### Exercise directions
Return, from the data that follows, each line that holds the word "label".
────────────────
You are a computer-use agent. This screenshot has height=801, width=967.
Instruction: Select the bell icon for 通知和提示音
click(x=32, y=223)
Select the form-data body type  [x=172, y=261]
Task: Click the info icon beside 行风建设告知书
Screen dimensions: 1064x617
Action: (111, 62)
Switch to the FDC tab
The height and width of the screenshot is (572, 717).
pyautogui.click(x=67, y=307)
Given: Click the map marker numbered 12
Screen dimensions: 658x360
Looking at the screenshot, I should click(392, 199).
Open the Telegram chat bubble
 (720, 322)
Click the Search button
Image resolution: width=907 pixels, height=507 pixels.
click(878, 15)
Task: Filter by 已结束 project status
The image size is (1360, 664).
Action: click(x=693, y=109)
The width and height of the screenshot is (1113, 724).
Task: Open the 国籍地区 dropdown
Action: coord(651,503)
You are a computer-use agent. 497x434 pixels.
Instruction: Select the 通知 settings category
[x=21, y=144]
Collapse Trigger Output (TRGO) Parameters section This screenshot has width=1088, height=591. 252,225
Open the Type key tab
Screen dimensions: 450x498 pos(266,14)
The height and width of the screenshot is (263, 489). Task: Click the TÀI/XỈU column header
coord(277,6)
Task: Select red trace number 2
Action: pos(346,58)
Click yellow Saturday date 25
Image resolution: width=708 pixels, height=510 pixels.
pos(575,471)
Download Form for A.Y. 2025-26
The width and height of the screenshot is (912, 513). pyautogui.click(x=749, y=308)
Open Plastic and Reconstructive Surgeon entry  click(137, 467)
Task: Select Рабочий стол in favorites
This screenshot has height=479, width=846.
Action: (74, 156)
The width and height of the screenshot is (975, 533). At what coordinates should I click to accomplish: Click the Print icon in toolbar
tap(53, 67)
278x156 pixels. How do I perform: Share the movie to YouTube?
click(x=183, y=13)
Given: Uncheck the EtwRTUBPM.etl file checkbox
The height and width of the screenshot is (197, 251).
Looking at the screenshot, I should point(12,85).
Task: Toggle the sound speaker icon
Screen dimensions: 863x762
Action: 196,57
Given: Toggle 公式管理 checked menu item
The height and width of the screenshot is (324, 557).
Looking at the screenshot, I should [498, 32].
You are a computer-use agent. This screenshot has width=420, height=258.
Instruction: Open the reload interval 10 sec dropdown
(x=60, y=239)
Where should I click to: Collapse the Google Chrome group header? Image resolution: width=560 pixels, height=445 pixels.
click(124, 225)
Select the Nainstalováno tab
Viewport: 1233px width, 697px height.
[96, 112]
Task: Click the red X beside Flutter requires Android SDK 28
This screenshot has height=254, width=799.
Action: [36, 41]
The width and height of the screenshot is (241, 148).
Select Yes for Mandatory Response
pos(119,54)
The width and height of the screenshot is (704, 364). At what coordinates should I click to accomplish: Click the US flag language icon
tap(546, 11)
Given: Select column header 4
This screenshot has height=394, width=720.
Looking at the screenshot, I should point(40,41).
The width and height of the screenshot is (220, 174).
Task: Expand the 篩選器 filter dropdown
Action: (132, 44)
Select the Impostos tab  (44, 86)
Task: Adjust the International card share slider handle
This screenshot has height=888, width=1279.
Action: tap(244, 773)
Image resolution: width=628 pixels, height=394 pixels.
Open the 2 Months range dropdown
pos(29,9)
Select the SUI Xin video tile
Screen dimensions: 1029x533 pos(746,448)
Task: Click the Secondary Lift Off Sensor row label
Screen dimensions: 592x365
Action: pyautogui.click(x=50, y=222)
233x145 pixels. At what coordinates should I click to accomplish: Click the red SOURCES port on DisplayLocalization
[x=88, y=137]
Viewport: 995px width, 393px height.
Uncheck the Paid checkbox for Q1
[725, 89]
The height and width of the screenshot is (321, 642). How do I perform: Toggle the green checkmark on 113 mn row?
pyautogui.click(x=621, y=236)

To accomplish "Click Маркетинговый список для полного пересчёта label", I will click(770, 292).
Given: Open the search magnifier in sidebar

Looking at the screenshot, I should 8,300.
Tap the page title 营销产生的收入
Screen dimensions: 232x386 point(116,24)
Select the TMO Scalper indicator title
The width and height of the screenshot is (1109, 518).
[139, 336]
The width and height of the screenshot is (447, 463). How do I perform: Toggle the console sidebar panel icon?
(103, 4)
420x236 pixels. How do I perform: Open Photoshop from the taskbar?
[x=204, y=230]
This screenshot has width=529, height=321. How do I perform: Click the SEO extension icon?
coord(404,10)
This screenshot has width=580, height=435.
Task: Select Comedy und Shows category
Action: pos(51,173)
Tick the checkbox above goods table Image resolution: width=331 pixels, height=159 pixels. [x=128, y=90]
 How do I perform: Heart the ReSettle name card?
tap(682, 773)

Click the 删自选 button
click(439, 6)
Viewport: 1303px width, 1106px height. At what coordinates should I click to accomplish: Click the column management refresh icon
────────────────
### Problem solution
Task: Click the Secondary Lift Off Sensor row label
To accomplish "Click Маркетинговый список для полного пересчёта label", I will click(770, 292).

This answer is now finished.